Basilio Baltasar
De tarde en tarde tenemos la fortuna de conocer investigaciones reveladoras sobre la antigüedad y llegan hasta nosotros los sagaces ejercicios de interpretación que facilitan una más fidedigna comprensión del pasado. Nos ocurrió hace años con La Biblia desenterrada –de Filkenstein y Silberman (Siglo XXI, 2003) y ahora mismo con Nerón (Edward Champlin, Turner-Fondo de Cultura Económica, 2006).
Coincide la lectura del libro con la esperada abertura en Roma de los restos arqueológicos de la Domus Aurea, el descomunal palacio que Nerón mandó construir después del incendio de Roma.

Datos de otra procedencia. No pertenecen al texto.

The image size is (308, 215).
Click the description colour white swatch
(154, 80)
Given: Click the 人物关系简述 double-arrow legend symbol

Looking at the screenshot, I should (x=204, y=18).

El discípulo de Séneca ha pasado a la historia como un modelo de atrocidad, preludio enfermizo del fin de una época. Su figura ha cargado con el oprobio de la historiografía cristiana por razones obvias –alumbraba sus jardines con los cuerpos de los mártires ardiendo como teas- pero también ilustres historiadores y biógrafos romanos nos han transmitido su escandalizado juicio ante los excesos de Nerón.
Tácito, Suetonio y Dión Casio, ampliamente citados por Champlin, testimonian con relatos pormenorizados la permanente orgía en que vivía el excéntrico emperador romano y el espanto que semejante depravación produjo en los respetables miembros de la aristocracia imperial.
Pero a la luz de la investigación de Champlin, el Nerón que cometió incesto con su madre antes de asesinarla, pateó a su esposa hasta la muerte, arrancó a mordiscos los testículos de sus esclavos y dilapidó el tesoro imperial en fiestas y parodias que hacían enrojecer de vergüenza -y palidecer de miedo- a los senadores romanos, fue un personaje que no merecía ningún eximente clínico.
Nerón, efectivamente, nunca estuvo loco y Champlin nos lo presenta como un gobernante con una sofisticada estrategia de legitimación concebida para escenificar ante el pueblo romano la grandeza heredada de los griegos. Nerón hizo de Roma el gigantesco escenario de un acontecimiento irrepetible: ante la mirada atónita de los ciudadanos romanos él mismo encarnaría a las poderosas figuras del repertorio mítico de la antigüedad, los arquetipos consagrados por la tradición literaria y religiosa.
Las vinculaciones subrayadas por Champlin entre las supuestas excentricidades de Nerón y las leyendas del acervo cultural greco romano son asombrosas y deslumbran por la precisión de propósito del que hasta ahora se consideraba un desquiciado arpista romano.
Los crímenes cometidos por Nerón responden con tanta fidelidad a los dramas o historias de Orestes o Penandro, que el autor, profesor de clásicas en Princenton, debe dejar en el aire la cuestión de si Nerón utilizó a estos personajes para reconocer su culpa o imitó sus crímenes para vivir, como ellos, ensalzado en los relatos de la posteridad.
Los Misterios de Mitra o las profecías de los oráculos pertenecían también al argumento que Nerón utilizó a su conveniencia para hacer excelso y espectacular su mandato.
Pero entre otras muchas observaciones, Champlin nos ofrece una perspectiva todavía más sorprendente: nos presenta a Nerón como un gran sátiro populista que irrita a la aristocracia romana con una permanente fiesta saturnal. La grotesca pantomima neroniana no era la bufonada de un perturbado, sino la maquinación de un emperador harto de sus nobles.
Quizá fuera éste, y no sus crímenes, el motivo que le granjeó la hostilidad de los historiadores de Roma y, por la interesada enumeración de los hechos transmitida en sus libros, la unánime condena de la posteridad.